1.5 - Divide Whole Numbers
Use Division Notation
Translate from math notation to words.
- 54 ÷ 9
- 42 / 7
- \(\dfrac{72}{8}\)
- \(6 \overline{\smash{)}48}\)
Model Division of Whole Numbers
In the following exercises, model.
- 8 ÷ 2
- \(3 \overline{\smash{)}12}\)
Divide Whole Numbers
In the following exercises, divide. Then check by multiplying.
- 14 ÷ 2
- \(\dfrac{32}{8}\)
- 52 ÷ 4
- \(26 \overline{\smash{)}26}\)
- \(\dfrac{97}{1}\)
- 0 ÷ 52
- 100 ÷ 0
- \(\dfrac{355}{5}\)
- 3828 ÷ 6
- \(31 \overline{\smash{)}1,519}\)
- \(\dfrac{7505}{25}\)
- 5,166 ÷ 42
Translate Word Phrases to Math Notation
In the following exercises, translate and simplify.
- the quotient of 64 and 16
- the quotient of 572 and 52
Divide Whole Numbers in Applications
In the following exercises, solve.
- Ribbon One spool of ribbon is 27 feet. Lizbeth uses 3 feet of ribbon for each gift basket that she wraps. How many gift baskets can Lizbeth wrap from one spool of ribbon?
- Juice One carton of fruit juice is 128 ounces.

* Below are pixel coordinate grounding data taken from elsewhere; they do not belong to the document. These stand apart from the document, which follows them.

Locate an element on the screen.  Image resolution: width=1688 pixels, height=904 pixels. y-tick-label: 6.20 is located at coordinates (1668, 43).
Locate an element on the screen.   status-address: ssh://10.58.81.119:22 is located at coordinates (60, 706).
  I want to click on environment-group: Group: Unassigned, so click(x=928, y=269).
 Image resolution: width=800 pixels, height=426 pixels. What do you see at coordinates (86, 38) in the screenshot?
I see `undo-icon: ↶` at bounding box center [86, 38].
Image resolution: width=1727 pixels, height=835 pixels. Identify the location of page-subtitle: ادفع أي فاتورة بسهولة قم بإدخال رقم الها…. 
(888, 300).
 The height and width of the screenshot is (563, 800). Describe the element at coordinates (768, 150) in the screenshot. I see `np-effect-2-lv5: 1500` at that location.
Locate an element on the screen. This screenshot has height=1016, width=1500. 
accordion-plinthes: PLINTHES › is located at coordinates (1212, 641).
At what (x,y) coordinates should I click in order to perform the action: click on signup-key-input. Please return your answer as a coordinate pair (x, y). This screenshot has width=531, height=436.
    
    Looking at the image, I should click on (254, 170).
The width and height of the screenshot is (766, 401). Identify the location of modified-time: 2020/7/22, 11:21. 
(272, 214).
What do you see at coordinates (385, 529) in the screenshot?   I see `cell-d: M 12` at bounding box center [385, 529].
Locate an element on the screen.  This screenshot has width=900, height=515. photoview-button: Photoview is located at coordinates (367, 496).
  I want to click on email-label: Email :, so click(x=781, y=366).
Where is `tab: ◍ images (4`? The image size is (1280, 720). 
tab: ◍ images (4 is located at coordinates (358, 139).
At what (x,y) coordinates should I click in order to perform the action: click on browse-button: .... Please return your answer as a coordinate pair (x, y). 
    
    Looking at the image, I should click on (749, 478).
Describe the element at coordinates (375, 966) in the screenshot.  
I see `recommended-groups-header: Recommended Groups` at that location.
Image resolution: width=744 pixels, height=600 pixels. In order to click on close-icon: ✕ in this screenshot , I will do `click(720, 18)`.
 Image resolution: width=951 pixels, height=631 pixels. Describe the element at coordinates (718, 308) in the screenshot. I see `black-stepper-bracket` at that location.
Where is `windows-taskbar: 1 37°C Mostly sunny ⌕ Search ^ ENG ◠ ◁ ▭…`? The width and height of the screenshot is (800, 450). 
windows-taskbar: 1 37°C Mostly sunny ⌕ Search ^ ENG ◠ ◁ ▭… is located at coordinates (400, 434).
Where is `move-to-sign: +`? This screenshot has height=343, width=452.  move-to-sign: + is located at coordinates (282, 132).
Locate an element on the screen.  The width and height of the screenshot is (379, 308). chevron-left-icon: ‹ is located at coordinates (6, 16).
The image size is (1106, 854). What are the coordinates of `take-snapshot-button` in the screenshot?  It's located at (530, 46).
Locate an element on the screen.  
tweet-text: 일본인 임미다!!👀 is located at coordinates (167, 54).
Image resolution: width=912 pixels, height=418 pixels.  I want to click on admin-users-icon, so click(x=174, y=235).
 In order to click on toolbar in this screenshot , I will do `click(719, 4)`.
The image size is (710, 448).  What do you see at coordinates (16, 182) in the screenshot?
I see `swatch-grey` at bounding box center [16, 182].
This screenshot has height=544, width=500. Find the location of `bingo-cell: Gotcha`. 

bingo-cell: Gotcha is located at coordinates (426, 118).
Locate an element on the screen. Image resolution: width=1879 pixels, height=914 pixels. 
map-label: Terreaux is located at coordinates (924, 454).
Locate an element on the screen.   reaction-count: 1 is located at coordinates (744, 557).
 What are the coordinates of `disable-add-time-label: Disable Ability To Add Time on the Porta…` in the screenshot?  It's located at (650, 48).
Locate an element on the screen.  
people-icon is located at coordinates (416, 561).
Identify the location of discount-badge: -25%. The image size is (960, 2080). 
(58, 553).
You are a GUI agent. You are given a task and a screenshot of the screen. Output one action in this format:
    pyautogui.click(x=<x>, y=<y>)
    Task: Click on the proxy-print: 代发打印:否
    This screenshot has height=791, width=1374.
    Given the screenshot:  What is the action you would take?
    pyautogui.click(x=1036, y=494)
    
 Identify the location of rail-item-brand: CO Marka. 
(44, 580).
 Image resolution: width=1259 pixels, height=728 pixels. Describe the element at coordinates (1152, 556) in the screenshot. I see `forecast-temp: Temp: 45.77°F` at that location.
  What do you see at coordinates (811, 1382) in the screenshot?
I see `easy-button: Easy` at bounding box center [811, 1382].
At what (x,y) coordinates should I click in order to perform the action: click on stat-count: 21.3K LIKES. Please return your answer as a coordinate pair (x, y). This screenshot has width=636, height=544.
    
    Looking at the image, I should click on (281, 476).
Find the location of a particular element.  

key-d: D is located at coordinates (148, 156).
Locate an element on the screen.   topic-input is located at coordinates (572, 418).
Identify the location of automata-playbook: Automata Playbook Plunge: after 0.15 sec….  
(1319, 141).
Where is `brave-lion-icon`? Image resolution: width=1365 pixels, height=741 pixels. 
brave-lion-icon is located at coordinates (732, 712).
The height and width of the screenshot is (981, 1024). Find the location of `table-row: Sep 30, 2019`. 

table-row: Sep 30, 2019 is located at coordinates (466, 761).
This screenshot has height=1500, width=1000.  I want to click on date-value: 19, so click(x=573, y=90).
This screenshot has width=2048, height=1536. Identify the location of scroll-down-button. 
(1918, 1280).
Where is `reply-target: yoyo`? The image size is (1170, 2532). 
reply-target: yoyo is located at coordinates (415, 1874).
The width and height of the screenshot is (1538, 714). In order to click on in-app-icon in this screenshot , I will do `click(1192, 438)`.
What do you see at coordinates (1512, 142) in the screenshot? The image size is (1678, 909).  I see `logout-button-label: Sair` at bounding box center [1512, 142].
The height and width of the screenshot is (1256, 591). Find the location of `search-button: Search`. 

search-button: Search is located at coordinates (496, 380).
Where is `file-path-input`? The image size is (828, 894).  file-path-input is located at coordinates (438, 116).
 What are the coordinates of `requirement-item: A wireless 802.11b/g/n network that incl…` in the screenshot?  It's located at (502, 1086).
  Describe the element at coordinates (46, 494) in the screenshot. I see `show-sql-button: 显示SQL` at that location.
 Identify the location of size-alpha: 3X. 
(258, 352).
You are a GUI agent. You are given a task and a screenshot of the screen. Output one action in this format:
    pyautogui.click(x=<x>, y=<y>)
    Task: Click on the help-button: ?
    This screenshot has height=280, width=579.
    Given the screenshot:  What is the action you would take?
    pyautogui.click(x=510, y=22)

How many 4 ounce cups can Shayla fill from one carton of juice?
PRACTICE TEST
- Determine which of the following numbers are (a) counting numbers (b) whole numbers. $$0, 4, 87$$
- Find the place value of the given digits in the number 549,362.
(a) 9 (b) 6 (c) 2 (d) 5
- Write each number as a whole number using digits.
(a) six hundred thirteen (b) fifty-five thousand two hundred eight
- Round 25,849 to the nearest hundred.
Simplify.
- 45 + 23
- 65 − 42
- 85 ÷ 5
- 1,000 × 8
- 90 − 58
- 73 + 89
- (0)(12,675)
- 634 + 255
- \(\dfrac{0}{9}\)
- \(8 \overline{\smash{)}128}\)
- 145 − 79
- 299 + 836
- 7 • 475
- 8,528 + 704
- 35(14)
- \(\dfrac{26}{0}\)
- 733 − 291
- 4,916 − 1,538
- 495 ÷ 45
- 52 × 983
Translate each phrase to math notation and then simplify.
- The sum of 16 and 58
- The product of 9 and 15
- The difference of 32 and 18
- The quotient of 63 and 21
- Twice 524
- 29 more than 32
- 50 less than 300
In the following exercises, solve.
- LaVelle buys a jumbo bag of 84 candies to make favor bags for her son’s party. If she wants to make 12 bags, how many candies should she put in each bag?
- Last month, Stan’s take-home pay was $3,816 and his expenses were $3,472. How much of his take-home pay did Stan have left after he paid his expenses?
- Each class at Greenville School has 22 children enrolled. The school has 24 classes. How many children are enrolled at Greenville School?
- Clayton walked 12 blocks to his mother’s house, 6 blocks to the gym, and 9 blocks to the grocery store before walking the last 3 blocks home. What was the total number of blocks that Clayton walked?